Document and screenshot pointing entries
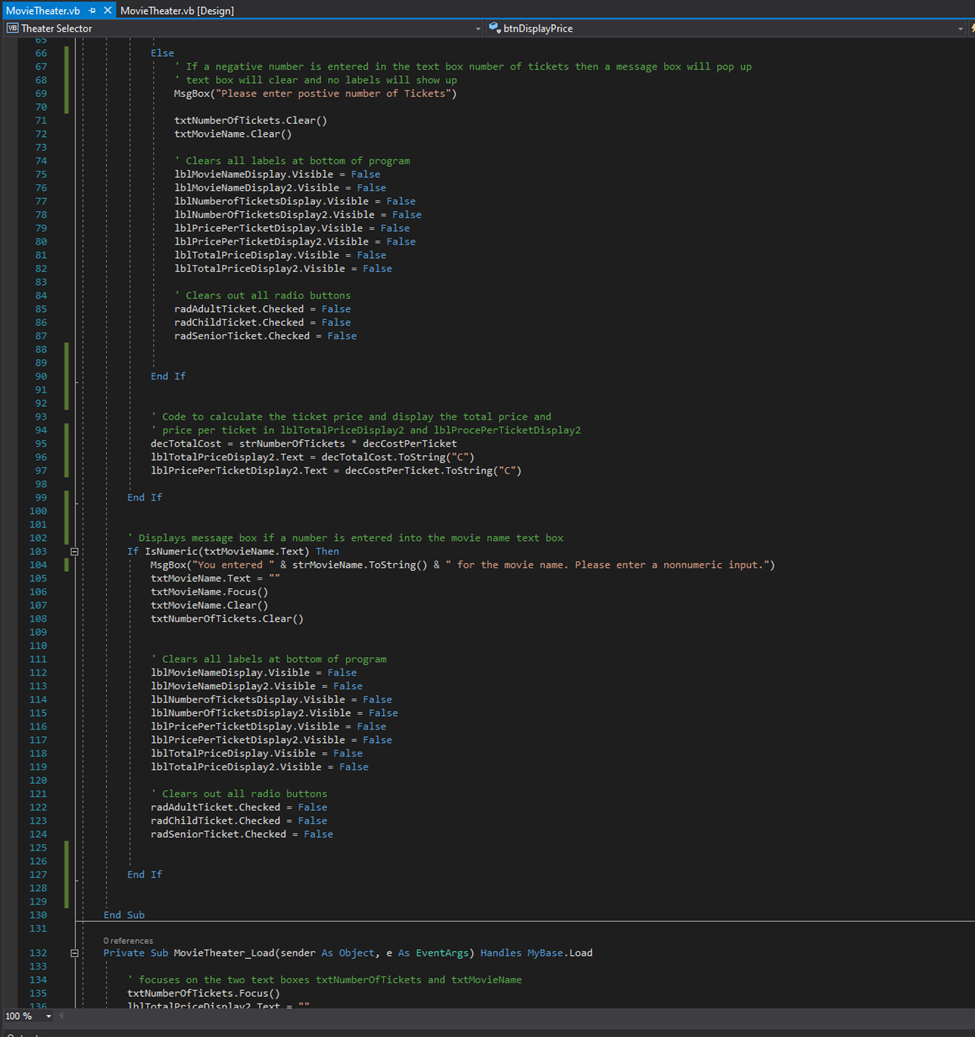Close the MovieTheater.vb editor tab
This screenshot has width=975, height=1037.
[x=110, y=8]
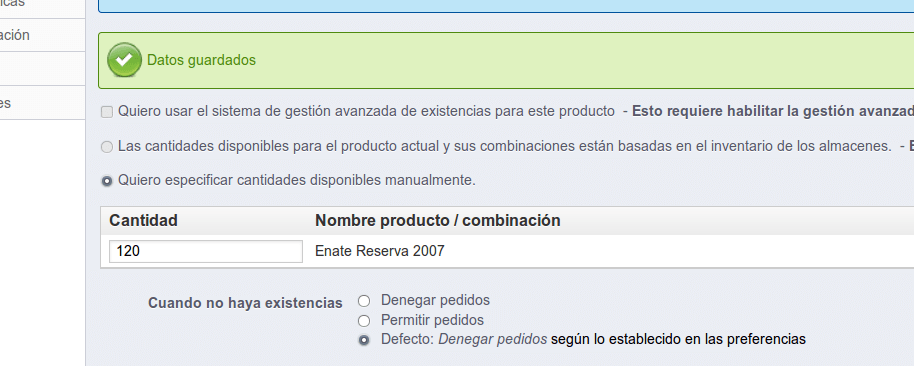Choose the 'Permitir pedidos' radio option
The image size is (914, 366).
pyautogui.click(x=364, y=321)
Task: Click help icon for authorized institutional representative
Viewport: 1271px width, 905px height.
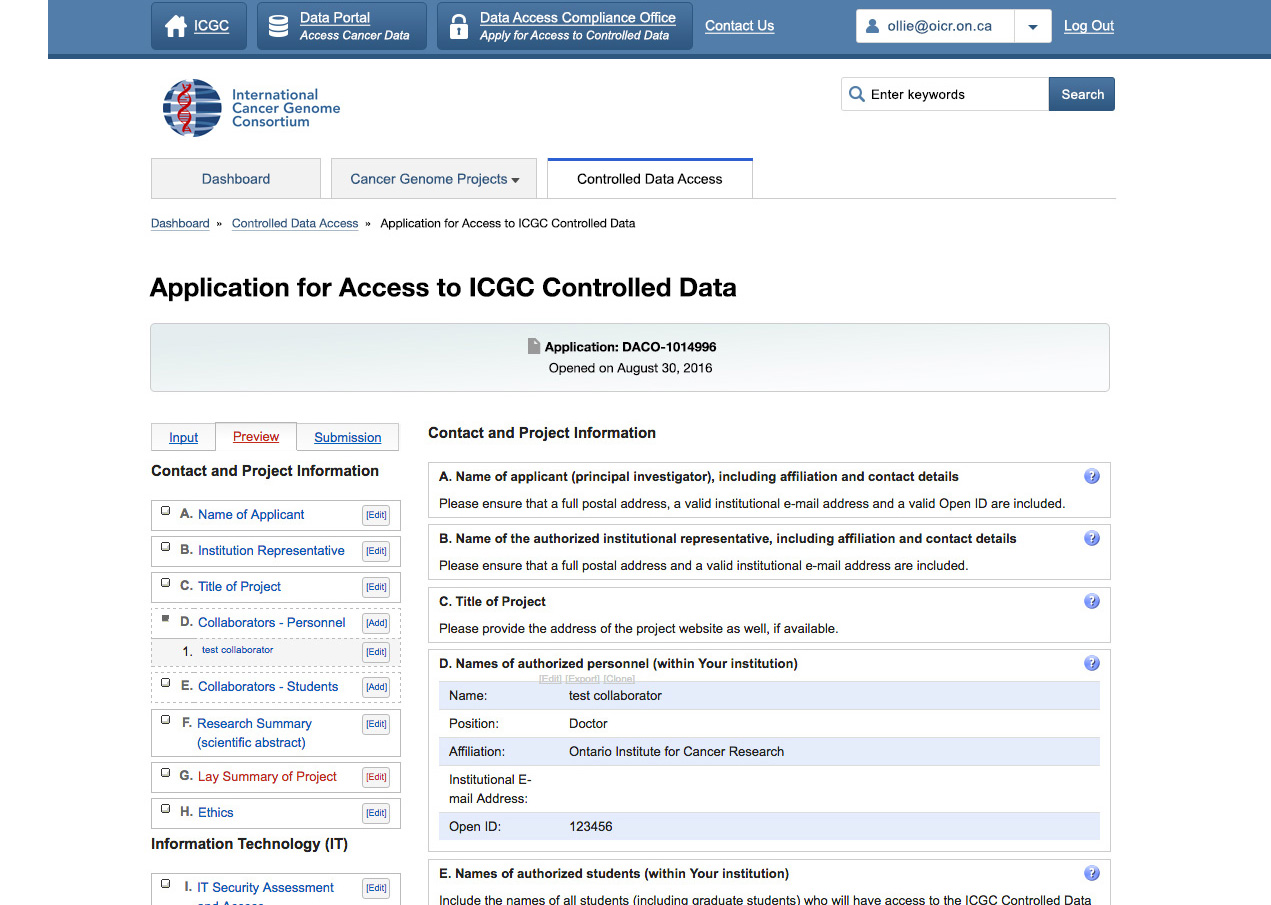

▶ [TASK TO COMPLETE]
Write out every line of the entries above word for word, leaving out the pictures.

▶ [FINISHED ANSWER]
Close the MovieTheater.vb editor tab
This screenshot has width=975, height=1037.
[x=110, y=8]
Choose the 'Permitir pedidos' radio option
The image size is (914, 366).
pyautogui.click(x=364, y=321)
Task: Click help icon for authorized institutional representative
Viewport: 1271px width, 905px height.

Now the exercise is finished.